Does the Shelton Standard Apply to In-House Lawyers?

February 22, 2017

Nearly every court protects a litigant’s lawyer from depositions or other discovery under what is called the Shelton standard (Shelton v. American Motors Corp., 805 F.2d 1323 (8th Cir. 1986)) or under similarly restrictive doctrines. Under the Shelton standard, adversaries seeking to depose litigants’ lawyers must show that (1) the information they seek is not available elsewhere; (2) the information is not privileged; and (3) the information is crucial.

Courts disagree about which lawyers deserve protection under this or similar standards. In Allen v. TV One, LLC, Civ. A. No. DKC 15-1960, 2016 U.S. Dist. LEXIS 169641 (D. Md. Dec. 8, 2016), the court noted that the Shelton standard rests on courts’ desire to avoid the inevitable ill feelings that would arise when a lawyer deposes the opposing party’s lawyer, and the risk of revealing that lawyer’s litigation strategy.
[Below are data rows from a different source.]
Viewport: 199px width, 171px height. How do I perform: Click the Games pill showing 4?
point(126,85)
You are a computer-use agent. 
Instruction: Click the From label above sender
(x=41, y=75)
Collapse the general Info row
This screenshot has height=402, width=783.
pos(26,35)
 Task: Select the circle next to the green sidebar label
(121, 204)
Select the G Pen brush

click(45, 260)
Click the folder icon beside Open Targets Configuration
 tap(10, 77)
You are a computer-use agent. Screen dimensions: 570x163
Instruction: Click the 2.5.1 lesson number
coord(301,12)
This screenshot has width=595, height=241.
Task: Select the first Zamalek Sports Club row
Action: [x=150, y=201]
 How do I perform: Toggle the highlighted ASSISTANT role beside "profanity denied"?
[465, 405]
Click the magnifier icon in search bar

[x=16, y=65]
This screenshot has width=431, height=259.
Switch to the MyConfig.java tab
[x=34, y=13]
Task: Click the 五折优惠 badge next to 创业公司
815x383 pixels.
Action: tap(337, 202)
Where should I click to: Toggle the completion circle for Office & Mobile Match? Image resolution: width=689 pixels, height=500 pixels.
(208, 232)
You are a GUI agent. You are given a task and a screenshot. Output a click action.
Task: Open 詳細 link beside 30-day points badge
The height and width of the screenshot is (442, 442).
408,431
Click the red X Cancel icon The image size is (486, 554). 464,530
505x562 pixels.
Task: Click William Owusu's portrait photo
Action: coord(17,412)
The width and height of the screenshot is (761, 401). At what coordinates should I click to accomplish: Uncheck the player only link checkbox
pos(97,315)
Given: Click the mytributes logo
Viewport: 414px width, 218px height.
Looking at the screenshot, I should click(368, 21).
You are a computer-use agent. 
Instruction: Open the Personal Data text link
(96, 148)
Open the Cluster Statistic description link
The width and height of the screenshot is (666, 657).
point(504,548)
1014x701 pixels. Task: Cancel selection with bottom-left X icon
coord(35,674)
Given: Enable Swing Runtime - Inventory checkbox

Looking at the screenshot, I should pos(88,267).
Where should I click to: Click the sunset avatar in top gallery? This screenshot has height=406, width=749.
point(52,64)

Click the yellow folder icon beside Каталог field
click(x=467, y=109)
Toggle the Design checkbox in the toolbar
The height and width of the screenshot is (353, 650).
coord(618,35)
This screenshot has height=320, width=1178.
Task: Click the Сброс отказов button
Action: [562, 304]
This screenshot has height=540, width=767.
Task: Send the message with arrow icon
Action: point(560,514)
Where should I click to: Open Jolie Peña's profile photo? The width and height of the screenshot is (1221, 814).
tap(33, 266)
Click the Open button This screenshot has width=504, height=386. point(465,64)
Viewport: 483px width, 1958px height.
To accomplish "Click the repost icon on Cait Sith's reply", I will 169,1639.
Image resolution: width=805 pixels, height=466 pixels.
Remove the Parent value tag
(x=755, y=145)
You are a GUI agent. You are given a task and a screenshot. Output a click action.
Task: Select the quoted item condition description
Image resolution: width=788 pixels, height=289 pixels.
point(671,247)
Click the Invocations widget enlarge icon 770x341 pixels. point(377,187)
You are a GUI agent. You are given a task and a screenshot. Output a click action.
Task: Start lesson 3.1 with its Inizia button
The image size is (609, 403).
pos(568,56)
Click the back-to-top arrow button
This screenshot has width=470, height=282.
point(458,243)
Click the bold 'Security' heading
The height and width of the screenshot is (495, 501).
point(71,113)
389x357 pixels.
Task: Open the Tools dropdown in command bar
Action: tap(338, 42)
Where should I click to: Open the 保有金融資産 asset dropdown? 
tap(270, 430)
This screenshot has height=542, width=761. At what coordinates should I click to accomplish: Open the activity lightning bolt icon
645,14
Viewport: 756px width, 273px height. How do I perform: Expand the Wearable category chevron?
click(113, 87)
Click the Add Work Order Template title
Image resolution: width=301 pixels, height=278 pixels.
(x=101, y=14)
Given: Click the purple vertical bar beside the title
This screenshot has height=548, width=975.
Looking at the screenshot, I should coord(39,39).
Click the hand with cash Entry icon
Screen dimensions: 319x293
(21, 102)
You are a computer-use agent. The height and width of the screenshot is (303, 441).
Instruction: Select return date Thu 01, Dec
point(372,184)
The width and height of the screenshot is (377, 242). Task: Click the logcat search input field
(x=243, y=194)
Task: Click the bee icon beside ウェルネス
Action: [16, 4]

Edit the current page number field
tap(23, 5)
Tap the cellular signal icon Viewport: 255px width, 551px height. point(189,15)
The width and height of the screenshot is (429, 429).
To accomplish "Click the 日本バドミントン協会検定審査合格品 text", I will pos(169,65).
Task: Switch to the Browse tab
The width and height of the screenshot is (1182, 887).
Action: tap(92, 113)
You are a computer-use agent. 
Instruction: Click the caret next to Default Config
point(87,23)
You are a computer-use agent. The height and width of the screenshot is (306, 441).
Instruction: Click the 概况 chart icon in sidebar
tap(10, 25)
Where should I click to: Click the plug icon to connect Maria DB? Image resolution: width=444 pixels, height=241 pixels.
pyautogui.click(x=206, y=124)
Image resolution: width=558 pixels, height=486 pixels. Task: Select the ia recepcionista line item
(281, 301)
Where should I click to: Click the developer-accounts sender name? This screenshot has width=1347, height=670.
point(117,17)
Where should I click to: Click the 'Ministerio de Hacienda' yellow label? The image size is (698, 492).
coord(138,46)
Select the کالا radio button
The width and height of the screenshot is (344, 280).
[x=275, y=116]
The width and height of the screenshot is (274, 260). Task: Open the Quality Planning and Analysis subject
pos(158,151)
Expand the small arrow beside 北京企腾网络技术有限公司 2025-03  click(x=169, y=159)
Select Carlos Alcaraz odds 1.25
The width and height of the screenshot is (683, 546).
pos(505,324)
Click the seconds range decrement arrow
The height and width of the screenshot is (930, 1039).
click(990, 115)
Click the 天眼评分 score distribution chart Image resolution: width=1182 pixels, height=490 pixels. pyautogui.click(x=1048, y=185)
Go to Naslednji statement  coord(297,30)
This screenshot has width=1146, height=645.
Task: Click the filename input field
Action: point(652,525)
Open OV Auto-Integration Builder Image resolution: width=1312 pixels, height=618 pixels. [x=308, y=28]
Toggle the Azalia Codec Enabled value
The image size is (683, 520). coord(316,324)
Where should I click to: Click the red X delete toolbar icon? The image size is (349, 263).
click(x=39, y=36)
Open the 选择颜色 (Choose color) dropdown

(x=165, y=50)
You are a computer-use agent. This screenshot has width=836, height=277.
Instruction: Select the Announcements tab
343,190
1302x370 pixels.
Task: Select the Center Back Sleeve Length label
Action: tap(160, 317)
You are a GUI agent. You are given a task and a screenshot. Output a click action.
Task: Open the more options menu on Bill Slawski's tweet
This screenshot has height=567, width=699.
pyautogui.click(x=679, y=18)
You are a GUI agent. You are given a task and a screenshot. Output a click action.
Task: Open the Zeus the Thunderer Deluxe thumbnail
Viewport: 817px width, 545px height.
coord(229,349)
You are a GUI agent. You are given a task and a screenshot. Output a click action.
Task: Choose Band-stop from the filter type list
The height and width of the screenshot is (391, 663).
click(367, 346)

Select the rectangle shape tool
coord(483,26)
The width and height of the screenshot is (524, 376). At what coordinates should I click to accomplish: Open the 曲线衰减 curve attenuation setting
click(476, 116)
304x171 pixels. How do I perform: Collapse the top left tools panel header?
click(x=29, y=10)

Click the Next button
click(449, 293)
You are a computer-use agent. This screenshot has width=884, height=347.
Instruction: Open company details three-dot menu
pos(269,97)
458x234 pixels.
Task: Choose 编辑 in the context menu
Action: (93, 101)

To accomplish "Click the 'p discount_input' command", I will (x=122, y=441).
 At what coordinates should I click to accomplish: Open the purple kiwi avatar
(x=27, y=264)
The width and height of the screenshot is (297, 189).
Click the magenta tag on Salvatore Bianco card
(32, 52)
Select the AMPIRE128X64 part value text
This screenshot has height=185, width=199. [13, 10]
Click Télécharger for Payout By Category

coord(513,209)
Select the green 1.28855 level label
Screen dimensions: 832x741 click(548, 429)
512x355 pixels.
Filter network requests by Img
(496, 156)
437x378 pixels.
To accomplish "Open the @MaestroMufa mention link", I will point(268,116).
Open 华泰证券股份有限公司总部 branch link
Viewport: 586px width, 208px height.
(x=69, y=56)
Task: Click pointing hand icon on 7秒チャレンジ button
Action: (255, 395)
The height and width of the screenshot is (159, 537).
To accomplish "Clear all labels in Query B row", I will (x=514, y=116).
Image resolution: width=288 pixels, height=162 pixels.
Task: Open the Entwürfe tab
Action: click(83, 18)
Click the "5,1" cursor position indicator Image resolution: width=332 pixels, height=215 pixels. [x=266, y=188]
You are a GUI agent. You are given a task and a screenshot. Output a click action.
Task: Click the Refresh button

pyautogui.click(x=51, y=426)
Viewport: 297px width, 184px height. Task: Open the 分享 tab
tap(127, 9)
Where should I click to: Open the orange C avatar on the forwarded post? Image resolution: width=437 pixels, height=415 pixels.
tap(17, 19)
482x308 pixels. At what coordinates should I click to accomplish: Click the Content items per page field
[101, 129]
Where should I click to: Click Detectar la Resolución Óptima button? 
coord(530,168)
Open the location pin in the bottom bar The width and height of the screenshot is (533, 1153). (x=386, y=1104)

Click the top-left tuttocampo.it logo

The court ultimately held the Shelton test inapplicable — because the proposed deposition witness was “Defendant’s former in-house counsel, who left Defendant’s employ more than a year before Plaintiff filed her EEOC claim or this lawsuit.” Id. at *5 n.3.

Although the Allen court assessed the other Shelton elements, some courts automatically reject the Shelton doctrine’s application to former and even current in-house lawyers.